ButterCMS also supports custom page types for things like landing pages:

// Fetch a page type
const response = await butter.page.list("landing_page", {
  page: 1,
  page_size: 10,
});

// Fetch a specific page
const page = await butter.page.retrieve("landing_page", "homepage");
const fields = page.data.data.fields;

Production Tips

  1. Use ButterCMS categories for content organization. Categories are built in and support nesting. Build category archive pages in Astro to improve SEO with topical content hubs that search engines value.

  • Set up webhooks for automatic deploys. ButterCMS supports webhooks that fire when content changes. Point these at your Vercel, Netlify, or Cloudflare Pages build hook URL so your site rebuilds whenever editors publish updates.

  • Paginate large collections. The API returns paginated results.

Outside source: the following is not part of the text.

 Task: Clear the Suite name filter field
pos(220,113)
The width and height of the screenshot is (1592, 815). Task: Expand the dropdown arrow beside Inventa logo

For sites with many posts, loop through pages during getStaticPaths to fetch all content. Use page_size: 100 to minimize API calls.

  • Leverage the components API. ButterCMS has a "Components" feature for reusable content blocks like hero sections, CTAs, and testimonials. Define components in the dashboard, then map them to Astro components for a page-builder experience.

  • Cache API responses in CI. If your build pipeline runs frequently, cache ButterCMS responses to avoid hitting rate limits. Store the JSON responses locally during builds and only re-fetch when content actually changes.

  • Alternatives to Consider

    • Contentful if you need more advanced content modeling, localization, and a larger ecosystem of third-party integrations.
    • Ghost if you want a free self-hosted option with a similar built-in blog engine and a polished writing editor.
    • DatoCMS if you want a similar developer experience with built-in image optimization and better GraphQL support.

    Wrapping Up

    ButterCMS removes the content modeling overhead that comes with most headless CMS platforms. The pre-built blog engine, pages, and components system mean you spend less time in the CMS dashboard and more time building your Astro site. The API is clean, the SDK is simple, and the free tier lets you experiment without commitment. For teams that want a headless CMS that works out of the box without extensive configuration, ButterCMS delivers.